The Indian oils and fats market

India is the world’s largest edible oil importer and the second most populous nation in the world, with over 1.2bn people. It imports some 11M tonnes/year of edible oil, against domestic production of 7-8M tonnes.

The country consumes around 19M tonnes/year of edible oil and per capita consumption stands at around 14-15kg, compared with a global average of 22.8kg.

India produces around 37M tonnes of oilseeds including soyabeans, rapeseed, mustard seed, peanuts, sunflowerseed, cottonseed and copra. It also produces other oilseeds such as castor, sesame, safflower and niger.

Increases in the population and lifestyle changes are driving the increase in edible oil consumption. A growing health and wellness trend means wealthier consumers are becoming increasingly aware of the quality and health value of the oils and fats they consume.
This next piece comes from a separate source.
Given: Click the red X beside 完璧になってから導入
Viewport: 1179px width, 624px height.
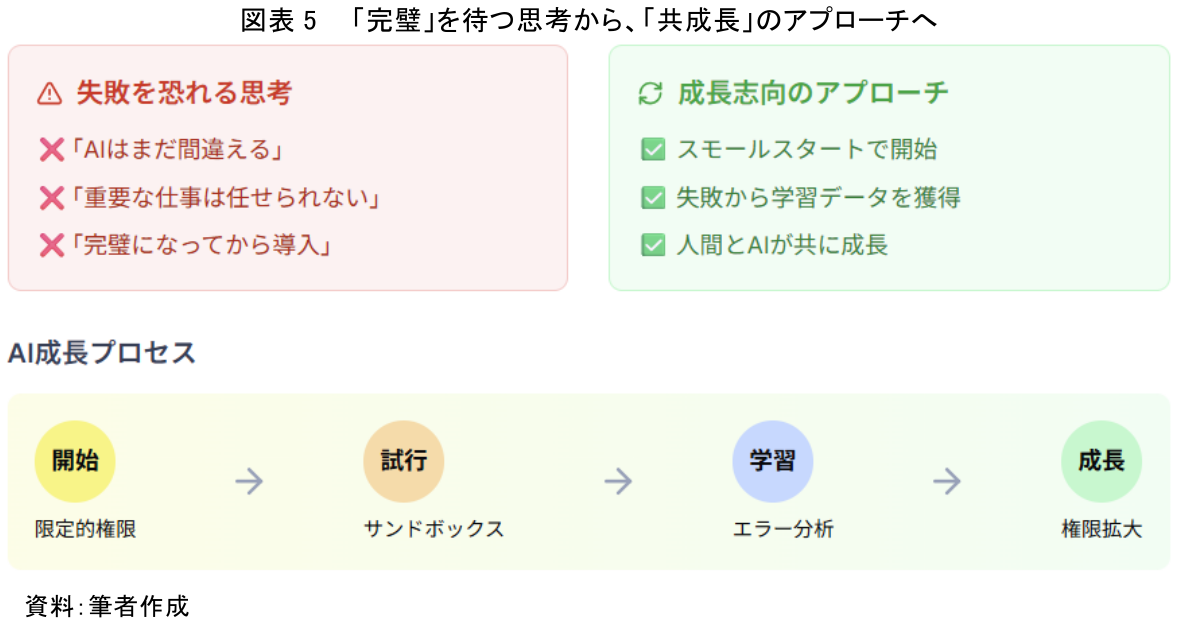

Palm oil remains the most widely consumed oil in India due to its blending versatility with other oils and competitive price. Palm oil’s food use consumption in India is expected to rise to 9.2M tonnes in 2014/15, against 3.2M tonnes for soyabean oil and 2.6M tonne for rapeseed oil.

With its widespread area and population, regional preferences exist for edible oil within India. Coconut, peanut and sunflower oils are popular in south India; peanut and cottonseed oil in Gujarat and Maharashtra; rapeseed oil in the northeast and northwest; soyabean oil in central India; and rice bran oil in eastern India.

Vegetable oil imports enter India via eight important ports – Mumbai and Kandla in the western region; Mangalore and Cochin in the south-west; Chennai, Kakinada and Vizag in the south-east; and Calcutta in the eastern region. These ports service a vast hinterland.

Learn from the experts

Delegates at the two-day OFI India business conference, which is free to attend, will have the chance to learn from experts in their field.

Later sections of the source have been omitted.